Differentiation, by contrast, is precisely what defines Contovista’s solutions. Our AI strategy is tailored to the needs of banks and their customers: Contovista combines deep industry expertise with a sustainable “data moat” and advanced AI capabilities. This “moat” is built on years of experience in analysing account transaction data in Switzerland, which, combined with proprietary AI capabilities, enables highly specific insights and applications. Building such niche expertise would require considerable effort from third parties – and it is this very fact that enables lasting differentiation.

Our Technological Formula: ML Plus LLM

From a technological perspective, Contovista’s approach combines two layers.
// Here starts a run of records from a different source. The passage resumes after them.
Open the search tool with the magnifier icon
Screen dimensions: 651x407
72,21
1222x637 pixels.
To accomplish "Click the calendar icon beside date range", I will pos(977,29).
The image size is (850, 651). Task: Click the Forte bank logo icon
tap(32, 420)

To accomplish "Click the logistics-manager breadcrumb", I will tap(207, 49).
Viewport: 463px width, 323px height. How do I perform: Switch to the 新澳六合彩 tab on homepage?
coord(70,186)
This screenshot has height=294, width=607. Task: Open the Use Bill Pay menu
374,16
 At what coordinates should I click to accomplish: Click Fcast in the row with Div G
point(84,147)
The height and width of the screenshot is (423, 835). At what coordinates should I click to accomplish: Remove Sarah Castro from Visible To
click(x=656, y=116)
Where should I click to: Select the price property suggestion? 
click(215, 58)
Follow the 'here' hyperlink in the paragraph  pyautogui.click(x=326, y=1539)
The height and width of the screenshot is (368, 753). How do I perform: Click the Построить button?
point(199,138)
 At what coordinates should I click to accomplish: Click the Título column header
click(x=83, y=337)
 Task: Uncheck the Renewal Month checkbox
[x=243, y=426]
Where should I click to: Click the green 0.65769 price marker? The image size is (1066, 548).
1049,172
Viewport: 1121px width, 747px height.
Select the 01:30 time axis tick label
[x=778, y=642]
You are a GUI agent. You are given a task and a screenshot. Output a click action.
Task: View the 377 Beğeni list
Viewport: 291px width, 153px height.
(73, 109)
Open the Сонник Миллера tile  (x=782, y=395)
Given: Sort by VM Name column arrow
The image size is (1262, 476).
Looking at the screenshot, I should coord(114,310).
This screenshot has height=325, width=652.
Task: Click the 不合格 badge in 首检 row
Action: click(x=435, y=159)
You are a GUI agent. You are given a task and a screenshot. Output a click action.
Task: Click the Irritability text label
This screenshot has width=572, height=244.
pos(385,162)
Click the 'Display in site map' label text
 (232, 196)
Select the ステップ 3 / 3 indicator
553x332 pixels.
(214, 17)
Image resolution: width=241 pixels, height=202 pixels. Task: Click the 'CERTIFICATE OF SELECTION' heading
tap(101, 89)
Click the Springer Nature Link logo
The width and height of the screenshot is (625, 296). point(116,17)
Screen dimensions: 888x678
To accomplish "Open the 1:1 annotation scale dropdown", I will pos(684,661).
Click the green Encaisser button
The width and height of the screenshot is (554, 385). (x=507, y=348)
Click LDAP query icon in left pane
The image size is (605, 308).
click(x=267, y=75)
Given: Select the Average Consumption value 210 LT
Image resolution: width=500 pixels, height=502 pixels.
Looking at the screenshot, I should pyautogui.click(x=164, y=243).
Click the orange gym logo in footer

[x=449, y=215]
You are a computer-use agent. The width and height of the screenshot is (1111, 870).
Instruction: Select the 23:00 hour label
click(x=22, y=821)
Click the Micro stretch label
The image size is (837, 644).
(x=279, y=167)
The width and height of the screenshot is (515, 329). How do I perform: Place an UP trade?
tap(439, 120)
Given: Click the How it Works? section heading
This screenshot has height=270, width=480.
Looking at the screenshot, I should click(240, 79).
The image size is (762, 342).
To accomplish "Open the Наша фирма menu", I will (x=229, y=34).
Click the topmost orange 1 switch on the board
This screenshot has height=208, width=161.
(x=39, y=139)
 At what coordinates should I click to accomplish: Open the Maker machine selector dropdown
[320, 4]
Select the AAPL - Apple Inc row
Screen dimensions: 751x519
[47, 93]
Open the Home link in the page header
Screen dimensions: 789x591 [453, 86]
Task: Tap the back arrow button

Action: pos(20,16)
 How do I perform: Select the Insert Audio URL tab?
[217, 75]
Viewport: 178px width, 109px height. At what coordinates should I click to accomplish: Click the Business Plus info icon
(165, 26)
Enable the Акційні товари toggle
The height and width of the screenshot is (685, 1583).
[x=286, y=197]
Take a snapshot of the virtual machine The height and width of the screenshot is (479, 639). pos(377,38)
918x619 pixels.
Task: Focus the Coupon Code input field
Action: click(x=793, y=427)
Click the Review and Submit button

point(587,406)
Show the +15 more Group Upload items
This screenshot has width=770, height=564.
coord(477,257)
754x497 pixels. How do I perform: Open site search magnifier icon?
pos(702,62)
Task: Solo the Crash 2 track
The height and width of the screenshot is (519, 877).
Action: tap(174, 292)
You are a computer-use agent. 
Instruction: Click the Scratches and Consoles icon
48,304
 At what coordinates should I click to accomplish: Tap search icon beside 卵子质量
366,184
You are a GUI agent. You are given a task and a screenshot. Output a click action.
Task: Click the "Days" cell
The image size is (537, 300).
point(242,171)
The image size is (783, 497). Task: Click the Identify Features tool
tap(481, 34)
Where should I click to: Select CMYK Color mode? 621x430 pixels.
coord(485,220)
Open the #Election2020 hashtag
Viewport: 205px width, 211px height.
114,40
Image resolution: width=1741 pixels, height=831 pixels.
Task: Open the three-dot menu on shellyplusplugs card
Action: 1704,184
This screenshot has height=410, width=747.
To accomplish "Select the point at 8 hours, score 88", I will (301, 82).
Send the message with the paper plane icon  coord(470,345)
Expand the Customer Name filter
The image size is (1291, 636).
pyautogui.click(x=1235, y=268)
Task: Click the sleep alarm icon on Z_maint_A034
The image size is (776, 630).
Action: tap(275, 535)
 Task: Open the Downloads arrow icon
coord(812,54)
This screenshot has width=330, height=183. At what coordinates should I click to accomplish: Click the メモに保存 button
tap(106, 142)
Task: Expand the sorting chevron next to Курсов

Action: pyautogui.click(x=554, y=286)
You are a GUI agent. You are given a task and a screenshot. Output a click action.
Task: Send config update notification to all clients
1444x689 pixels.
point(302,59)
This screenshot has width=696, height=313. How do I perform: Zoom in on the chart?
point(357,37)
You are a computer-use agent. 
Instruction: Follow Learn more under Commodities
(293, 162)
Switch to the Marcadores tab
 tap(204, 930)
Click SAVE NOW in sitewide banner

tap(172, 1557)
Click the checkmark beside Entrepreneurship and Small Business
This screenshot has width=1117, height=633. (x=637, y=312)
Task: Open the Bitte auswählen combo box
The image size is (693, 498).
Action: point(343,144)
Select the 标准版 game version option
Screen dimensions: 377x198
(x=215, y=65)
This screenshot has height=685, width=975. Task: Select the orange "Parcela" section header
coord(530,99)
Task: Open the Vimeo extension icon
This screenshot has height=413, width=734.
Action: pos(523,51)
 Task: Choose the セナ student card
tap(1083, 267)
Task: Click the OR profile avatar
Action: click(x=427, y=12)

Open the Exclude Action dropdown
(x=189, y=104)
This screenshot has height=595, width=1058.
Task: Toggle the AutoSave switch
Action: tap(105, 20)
The first layer consists of robust, specialised systems for categorising transaction data and analysing it using traditional machine learning (ML). To this end, we have developed our Enrichment Engine for data categorisation and our Client Analytics for analysis. This approach is economical, efficient and highly precise, while remaining strongly customer-centric: the analyses deliver actionable insights into financial situations (such as salary trends, new financial obligations, churn signals, property financing, or risk profiles).

On the second layer, we use GenAI to operationalise these insights. With lean, efficient LLMs, we build productive workflows around transaction data: efficient interfaces, automations and decision support, for example for customer advisory processes or cross-selling.

Superior ROI – With AI Solutions from Contovista

Contovista’s solutions therefore combine domain-specific, ML-based analytics with the benefits of GenAI. The strategic principle is clear: differentiation instead of boundless scaling and the associated costs – or, put differently, scaling only where it makes sense. For financial institutions, this provides a powerful transformation lever whose ROI is likely, in many cases, to exceed that of the costly mega-initiatives pursued by the largest players.